The Occultation of a 14.1 Star by Freda

Feb 27, 2022 at 7:02:20pm

 

This is a high rank event but a tough faint star, and clouds will be an issue. But it's Sunday right after dark, with the sun at -13 and is high confidence from Pinnacles or a bit north. So the temptation is to spend the day at Pinnacles doing trail running, then have some packed dinner, and then get the event on the way home.

 

   

 

Results:

Kirk was busy, and I tried this one solo, indeed after a sublime afternoon hike of the Pinnacles High Peaks trail, where I saw many condors.

 

Richard Nolthenius
The cirrus clouds followed the GFS model pretty well, although a bit further north than hoped or expected. The expected clear band at the time of sunset was began a little farther north than desired, getting uncomfortably close to the northern limit. I drove north from Pinnacles, stopping at a few usable sites, and watched and waffled, and finally decided to be at the south end of Cienega Valley about a mile before it climbed the canyon to the twisty part heading to Pinnacles. It was a good choice, although lots of headlights until it got dark and then traffic got lighter. I got a 5.3s solid occultation of this faint star, so that was gratifying.
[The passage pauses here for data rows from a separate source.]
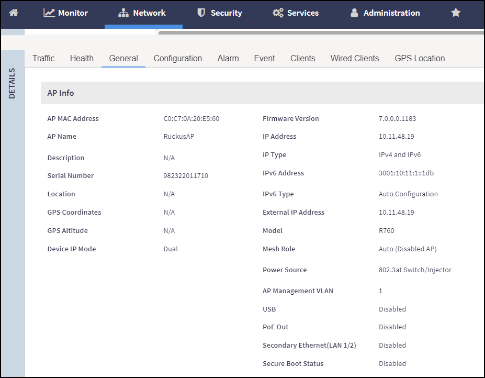Select the Security shield icon
The height and width of the screenshot is (378, 485).
[x=201, y=13]
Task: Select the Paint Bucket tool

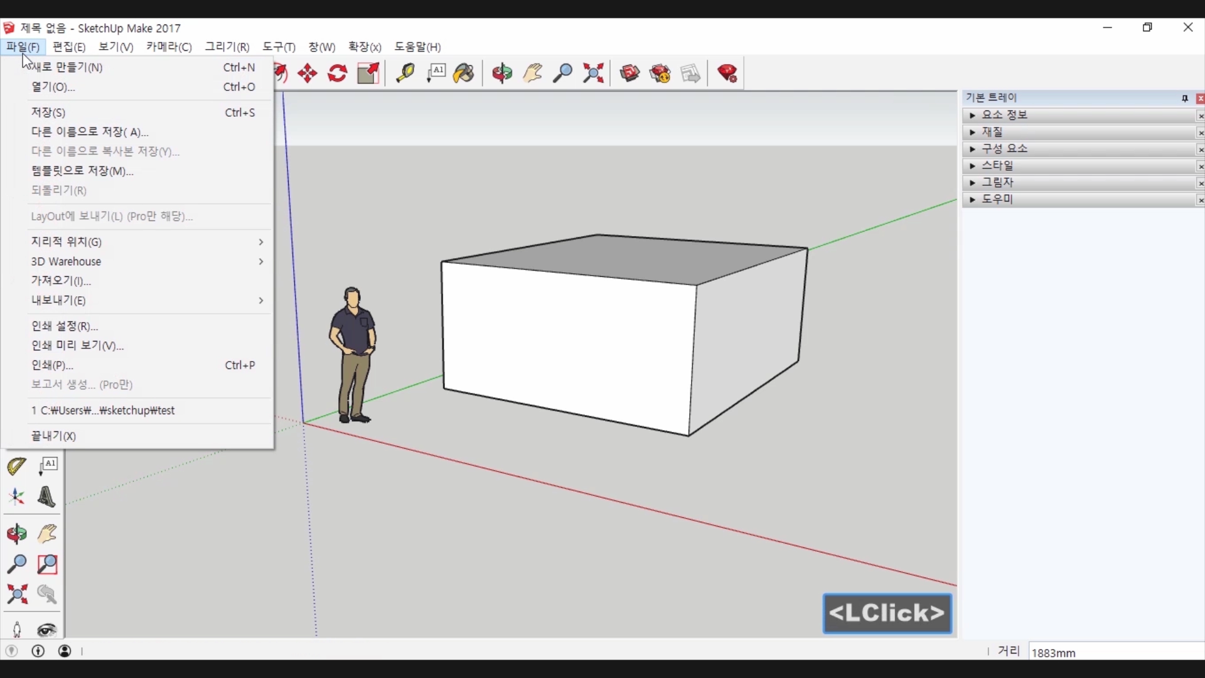Action: click(464, 73)
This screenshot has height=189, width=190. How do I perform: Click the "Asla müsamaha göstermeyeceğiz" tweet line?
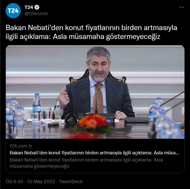click(106, 36)
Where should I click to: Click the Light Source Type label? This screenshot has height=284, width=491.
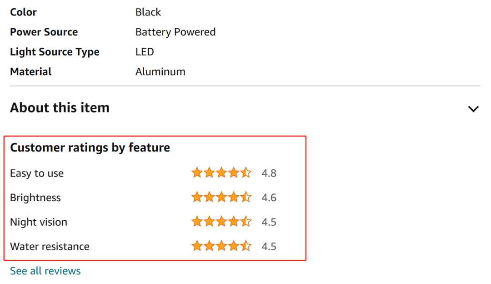[x=55, y=52]
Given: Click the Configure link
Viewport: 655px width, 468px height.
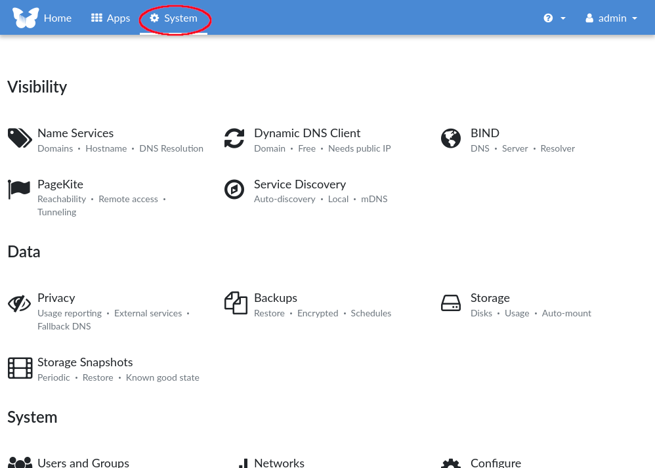Looking at the screenshot, I should [x=496, y=463].
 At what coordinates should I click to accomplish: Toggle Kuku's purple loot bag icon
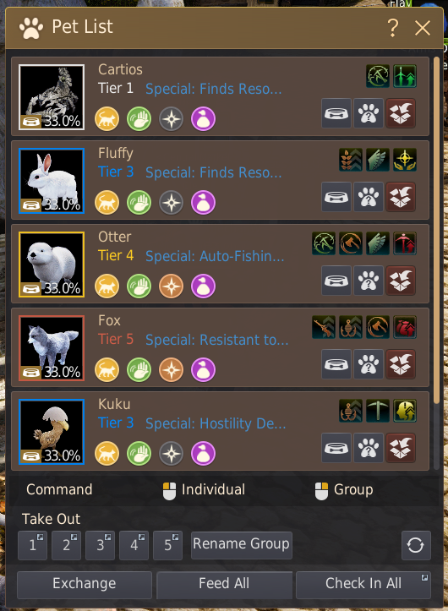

The scatter in the comparison star made me think it was likely adding noise rather than improving the solution, so after generating the plots above, I did it again on the same photometry in PyOTE, but this time without normalizing to the smoothed comparison star. I got a better set of accuracies and a slightly cleaner light curve below. The event lasted 5.3s, reasonable compared to the 7s central predicted duration, and the dip was about the correct depth.